→ ПРИВЕДЁННЫЙ ФРАГМЕНТ
-------------------------

С другой стороны, реальность всегда полнее даже самого полного ее описания. Никакая полнота фактического материала не может быть признана абсолютной (особенно это касается, конечно, прошлого). Это ставит вопрос о полноте научного знания как такового, вопрос о возможности научной истины. И здесь исследователю вновь приходит на помощь идеальный тип, который позволяет «достроить» знание даже в том случае, если эмпирический материал этого не позволяет. М.Вебер выделяет, например, такие идеальные типы – действие, социальное действие, целерациональное действие, дух капитализма, бюрократия, рациональное господство и др.
Творчество М.Вебера было посвящено самому широкому кругу вопросов: мировым религиям как социальным явлениям, хозяйственной деятельности человека, ментальности больших социальных групп. Его работы оказали большое влияние на дальнейшее развитие социологии, как непосредственно знания, так и методологии – от «теорий модернизаций» до феноменологической социологии и символического интеракционизма.
Марксизм (исторический материализм). Особенность марксистского учения об обществе заключается в том, что в его рамках, как и в рамках позитивизма, делается попытка преодоления предшествующей социально-философской традиции, но скорее положительно, нежели отрицательно. Теоретическую базу марксизма составили труды Карла Генриха Маркса (1818-1883) и Фридриха Энгельса (1820-1895). Заметим, что ни К.Маркс, ни Ф.Энгельс не употребляли в своих работах слово «социология» и не считали свою концепцию социологической. Цель социального познания они видели – подобно О.Конту – в научном объяснении общественных явлений. Однако в понимании самих критериев научности основатели исторического материализма резко разошлись с позитивистами. Общество в их трудах предстает в качестве особой реальности – саморазвивающейся, постоянно становящейся социальной материи, представляющей собой всю совокупность общественных отношений. ! Её основой (базисом) являются отношения особого типа – производственные – возникающие между людьми в процессе создания материальных и духовных благ. Все остальные отношения (политические, этические, семейные и т.д.) отражают структуру производственных отношений, надстраиваются над ними. Речь здесь идет не столько о том, что производственные отношения являются первичными во временном смысле – ведь известно, что в первобытных обществах нет строгой дифференциации отношений на производственные и непроизводственные, – сколько о некоем научном принципе, напоминающем традиционный редукционизм (исследование сложного целого через исследование его более простых фундаментальных частей).

-------------------------

→ ПОСТАНОВКА ЗАДАЧИ A
Какие идеальные типы, выделенные М.Вебером, названы в тексте о Вебере и марксизме? Перечислите все.
→ ПОСТАНОВКА ЗАДАЧИ B
Какие отношения, согласно тексту о Вебере и марксизме, составляют основу (базис) общества в марксистском учении?

→ ВЫДЕРЖКА ИЗ ДАННЫХ

-------------------------

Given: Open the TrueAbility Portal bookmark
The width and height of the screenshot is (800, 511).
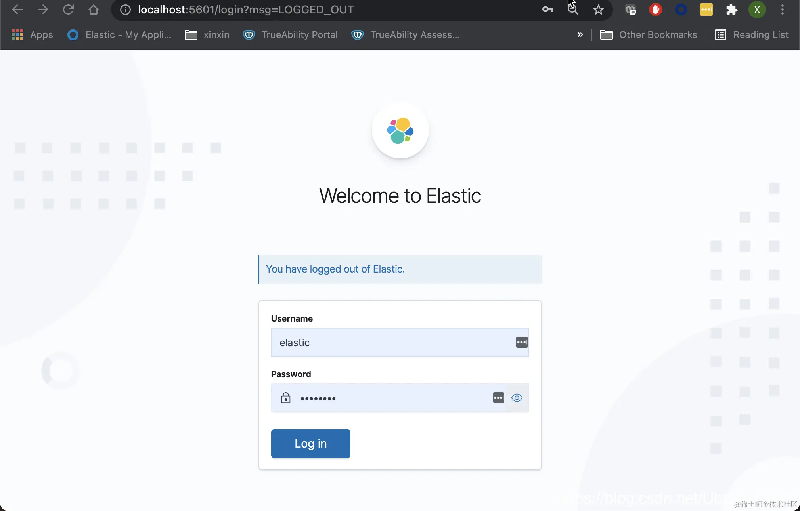Looking at the screenshot, I should tap(291, 35).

-------------------------

→ ИТОГОВЫЙ ОТВЕТ A
Действие, социальное действие, целерациональное действие, дух капитализма, бюрократия, рациональное господство.

→ ИТОГОВЫЙ ОТВЕТ B
Производственные отношения, возникающие между людьми в процессе создания материальных и духовных благ.